- **WHAT THE EXERCISE ASKS**: What is the number of lines in the records that contain "checkbox"? Give only that number.

** INPUT DATA follows **

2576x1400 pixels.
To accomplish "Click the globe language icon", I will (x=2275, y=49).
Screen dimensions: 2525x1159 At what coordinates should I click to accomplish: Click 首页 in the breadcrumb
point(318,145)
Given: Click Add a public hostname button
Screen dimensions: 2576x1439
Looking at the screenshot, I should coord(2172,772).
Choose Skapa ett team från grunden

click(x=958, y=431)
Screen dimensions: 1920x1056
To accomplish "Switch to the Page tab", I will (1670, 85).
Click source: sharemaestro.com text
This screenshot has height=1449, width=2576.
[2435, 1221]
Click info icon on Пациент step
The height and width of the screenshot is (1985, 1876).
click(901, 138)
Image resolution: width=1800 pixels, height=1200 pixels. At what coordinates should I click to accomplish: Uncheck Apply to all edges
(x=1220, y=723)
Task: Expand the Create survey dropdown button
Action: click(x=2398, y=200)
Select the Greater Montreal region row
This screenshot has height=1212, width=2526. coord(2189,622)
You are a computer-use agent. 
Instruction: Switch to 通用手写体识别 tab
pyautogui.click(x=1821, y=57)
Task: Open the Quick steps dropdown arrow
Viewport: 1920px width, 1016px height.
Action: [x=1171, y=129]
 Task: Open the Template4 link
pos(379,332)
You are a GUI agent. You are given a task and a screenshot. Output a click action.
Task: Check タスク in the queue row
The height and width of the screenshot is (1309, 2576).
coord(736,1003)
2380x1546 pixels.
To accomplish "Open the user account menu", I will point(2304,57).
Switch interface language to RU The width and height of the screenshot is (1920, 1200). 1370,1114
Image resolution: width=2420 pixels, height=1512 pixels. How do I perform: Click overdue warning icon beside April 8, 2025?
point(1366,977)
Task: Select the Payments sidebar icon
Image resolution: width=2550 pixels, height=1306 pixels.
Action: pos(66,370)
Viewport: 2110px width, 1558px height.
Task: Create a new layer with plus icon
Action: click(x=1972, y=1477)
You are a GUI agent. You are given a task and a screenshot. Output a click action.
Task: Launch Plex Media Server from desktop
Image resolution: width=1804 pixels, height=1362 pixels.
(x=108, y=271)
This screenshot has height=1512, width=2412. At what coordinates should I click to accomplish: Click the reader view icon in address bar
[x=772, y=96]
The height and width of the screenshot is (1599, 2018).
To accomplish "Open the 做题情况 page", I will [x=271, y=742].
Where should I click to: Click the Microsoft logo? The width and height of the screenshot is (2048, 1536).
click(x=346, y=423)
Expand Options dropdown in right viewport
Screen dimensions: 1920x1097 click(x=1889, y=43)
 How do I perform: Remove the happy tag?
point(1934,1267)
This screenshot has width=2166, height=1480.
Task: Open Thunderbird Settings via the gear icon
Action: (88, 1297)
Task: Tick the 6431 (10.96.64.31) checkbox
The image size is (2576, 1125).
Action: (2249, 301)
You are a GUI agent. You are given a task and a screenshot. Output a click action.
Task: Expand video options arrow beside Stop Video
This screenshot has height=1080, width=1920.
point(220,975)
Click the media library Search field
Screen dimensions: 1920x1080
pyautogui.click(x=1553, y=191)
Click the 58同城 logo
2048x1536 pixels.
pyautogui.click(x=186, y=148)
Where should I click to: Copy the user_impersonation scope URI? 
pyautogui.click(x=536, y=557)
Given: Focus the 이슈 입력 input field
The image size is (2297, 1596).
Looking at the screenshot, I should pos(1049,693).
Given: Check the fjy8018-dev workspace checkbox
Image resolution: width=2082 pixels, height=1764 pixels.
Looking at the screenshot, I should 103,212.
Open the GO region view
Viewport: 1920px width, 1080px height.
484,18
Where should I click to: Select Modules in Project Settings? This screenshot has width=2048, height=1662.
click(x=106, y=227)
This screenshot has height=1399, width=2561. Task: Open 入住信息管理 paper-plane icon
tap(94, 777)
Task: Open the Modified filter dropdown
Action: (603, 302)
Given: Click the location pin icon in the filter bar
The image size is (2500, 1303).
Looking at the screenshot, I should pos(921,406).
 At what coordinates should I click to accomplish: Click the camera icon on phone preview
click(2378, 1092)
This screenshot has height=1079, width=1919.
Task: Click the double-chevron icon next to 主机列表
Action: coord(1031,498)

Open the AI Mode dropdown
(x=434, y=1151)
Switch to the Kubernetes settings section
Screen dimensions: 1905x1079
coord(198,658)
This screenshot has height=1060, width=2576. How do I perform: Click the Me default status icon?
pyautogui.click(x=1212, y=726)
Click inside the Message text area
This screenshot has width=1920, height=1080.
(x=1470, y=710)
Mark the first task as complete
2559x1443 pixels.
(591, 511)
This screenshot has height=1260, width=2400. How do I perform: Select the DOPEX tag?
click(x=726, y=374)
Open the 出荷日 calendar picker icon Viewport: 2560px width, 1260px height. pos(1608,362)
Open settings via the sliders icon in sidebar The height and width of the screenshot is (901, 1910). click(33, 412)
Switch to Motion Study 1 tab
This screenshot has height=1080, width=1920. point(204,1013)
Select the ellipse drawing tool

** End of INPUT DATA **

- **TASK RESULT**: 2